WEKA's 3.6.3 version offers 71 preprocessing instruments (for
discretization, noise reduction, selection of attributes, etc), 117
classification and regression algorithms (among them J48, NaiveBayes (Wu
et al.,2007), Random Forest can be found), 11 clustering algorithms
(such as SimpleKMeans, XMeans), 6 algorithms for finding association
rules among which the Apriori algorithm is encountered, 3 graphical
interfaces: the Explorer, the Experimenter and the KnoledgeFlow (Hornik
et al.,2009). WEKA was downloaded over 1,4 million times since it has
been placed on Source--Forge in April 2000 (Hall et al.,2009). This
short presentation of WEKA, is meant to point out that WEKA is a
powerful instrument, widely used for the exploratory analysis of data.

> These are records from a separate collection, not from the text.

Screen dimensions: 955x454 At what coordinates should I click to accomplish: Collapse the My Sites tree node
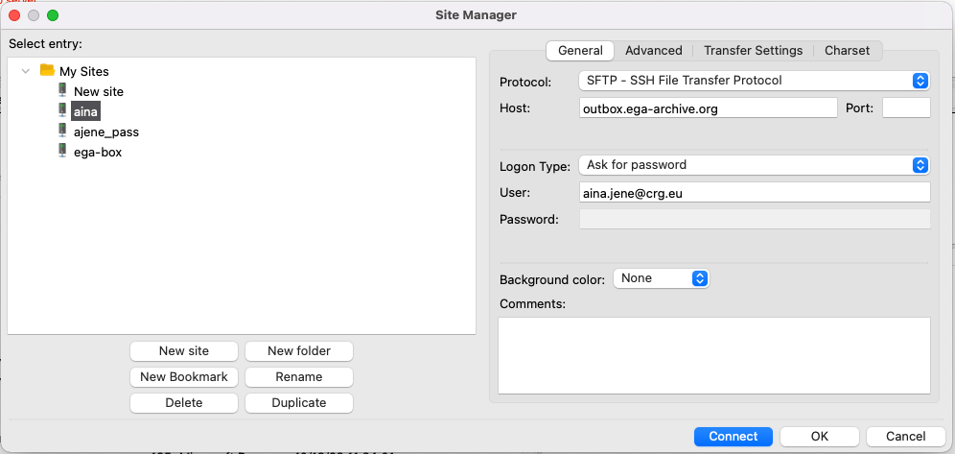[26, 71]
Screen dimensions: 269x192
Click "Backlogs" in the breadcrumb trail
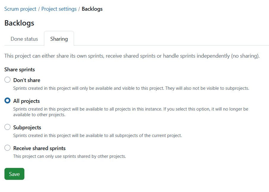point(92,9)
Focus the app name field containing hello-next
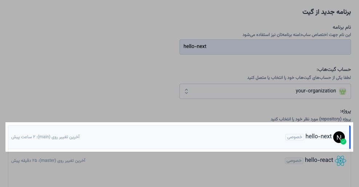This screenshot has height=187, width=359. (x=265, y=47)
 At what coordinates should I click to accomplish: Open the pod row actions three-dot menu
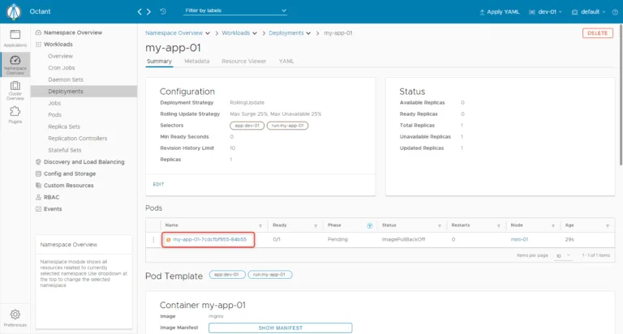click(153, 239)
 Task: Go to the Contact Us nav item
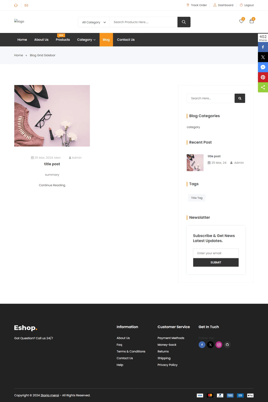pos(126,40)
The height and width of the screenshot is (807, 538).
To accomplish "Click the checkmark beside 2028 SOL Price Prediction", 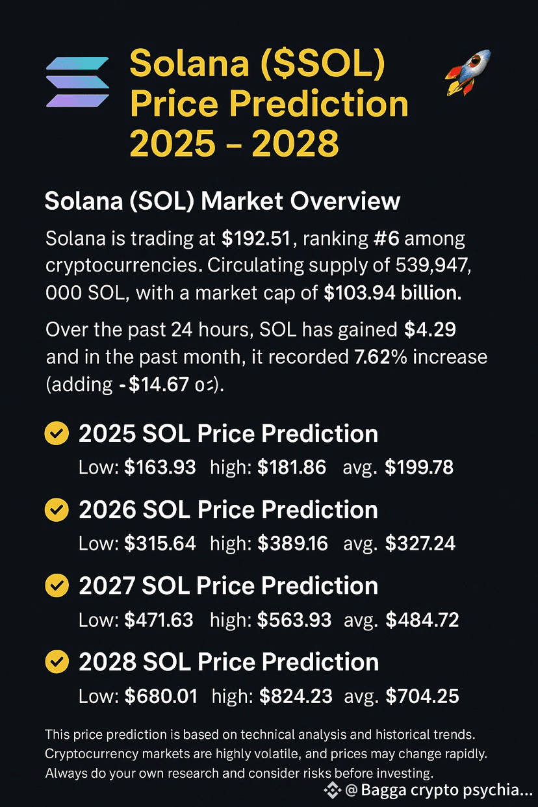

The classification algorithms from WEKA allow the construction of a
classifier model based on the training data and the performance
evaluation of the classifier built on the test data. A small part of the
measures displayed by default by WEKA, after building and testing a
classifier model includes: The kappa statistic which measures the
agreement of prediction with the true class -1.0 signifies complete
agreement (Bouckaert et al.,2008), the mean absolute error which is a
quantity used to measure how close predictions are to the eventual
outcomes, Relative absolute error and Root relative squared error.
The authors consider that these measures are useful, but a
histogram which illustrates the number of the instances that were
correctly or incorrectly predicted makes the interface more attractive.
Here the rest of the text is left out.